> **STATED GOAL**
Format the data as a numbered list, from its first line through the line containing "Action: [733, 326]", with both ends included and any blank lines omitted.

++++++++++++++++++++

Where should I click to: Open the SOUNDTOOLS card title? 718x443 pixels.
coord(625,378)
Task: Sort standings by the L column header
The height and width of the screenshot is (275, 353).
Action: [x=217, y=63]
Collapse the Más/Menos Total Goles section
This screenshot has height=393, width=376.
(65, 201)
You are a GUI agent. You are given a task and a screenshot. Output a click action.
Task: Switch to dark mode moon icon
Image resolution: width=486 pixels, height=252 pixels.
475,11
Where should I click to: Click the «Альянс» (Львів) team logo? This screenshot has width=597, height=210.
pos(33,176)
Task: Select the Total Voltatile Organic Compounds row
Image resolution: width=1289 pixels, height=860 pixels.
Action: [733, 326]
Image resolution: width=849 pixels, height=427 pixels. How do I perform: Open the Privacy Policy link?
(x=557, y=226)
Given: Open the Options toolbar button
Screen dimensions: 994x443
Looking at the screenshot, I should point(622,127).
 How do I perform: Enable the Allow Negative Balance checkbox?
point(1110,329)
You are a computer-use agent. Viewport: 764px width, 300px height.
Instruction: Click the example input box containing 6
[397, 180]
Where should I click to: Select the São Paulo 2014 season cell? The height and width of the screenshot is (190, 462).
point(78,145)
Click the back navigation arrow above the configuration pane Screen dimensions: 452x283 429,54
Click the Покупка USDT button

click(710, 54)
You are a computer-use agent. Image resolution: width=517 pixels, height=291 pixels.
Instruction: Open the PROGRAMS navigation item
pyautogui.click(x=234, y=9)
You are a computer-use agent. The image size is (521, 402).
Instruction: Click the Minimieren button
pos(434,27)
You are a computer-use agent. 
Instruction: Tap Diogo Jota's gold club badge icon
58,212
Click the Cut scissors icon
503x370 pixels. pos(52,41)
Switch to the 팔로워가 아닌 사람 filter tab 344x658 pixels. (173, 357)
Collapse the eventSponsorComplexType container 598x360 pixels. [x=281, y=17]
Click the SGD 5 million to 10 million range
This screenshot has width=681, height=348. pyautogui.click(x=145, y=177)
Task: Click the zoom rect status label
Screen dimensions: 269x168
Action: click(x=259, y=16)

++++++++++++++++++++

> **CORRECT OUTPUT**
1. Where should I click to: Open the SOUNDTOOLS card title? 718x443 pixels.
2. coord(625,378)
3. Task: Sort standings by the L column header
4. The height and width of the screenshot is (275, 353).
5. Action: [x=217, y=63]
6. Collapse the Más/Menos Total Goles section
7. This screenshot has height=393, width=376.
8. (65, 201)
9. You are a GUI agent. You are given a task and a screenshot. Output a click action.
10. Task: Switch to dark mode moon icon
11. Image resolution: width=486 pixels, height=252 pixels.
12. 475,11
13. Where should I click to: Click the «Альянс» (Львів) team logo? This screenshot has width=597, height=210.
14. pos(33,176)
15. Task: Select the Total Voltatile Organic Compounds row
16. Image resolution: width=1289 pixels, height=860 pixels.
17. Action: [733, 326]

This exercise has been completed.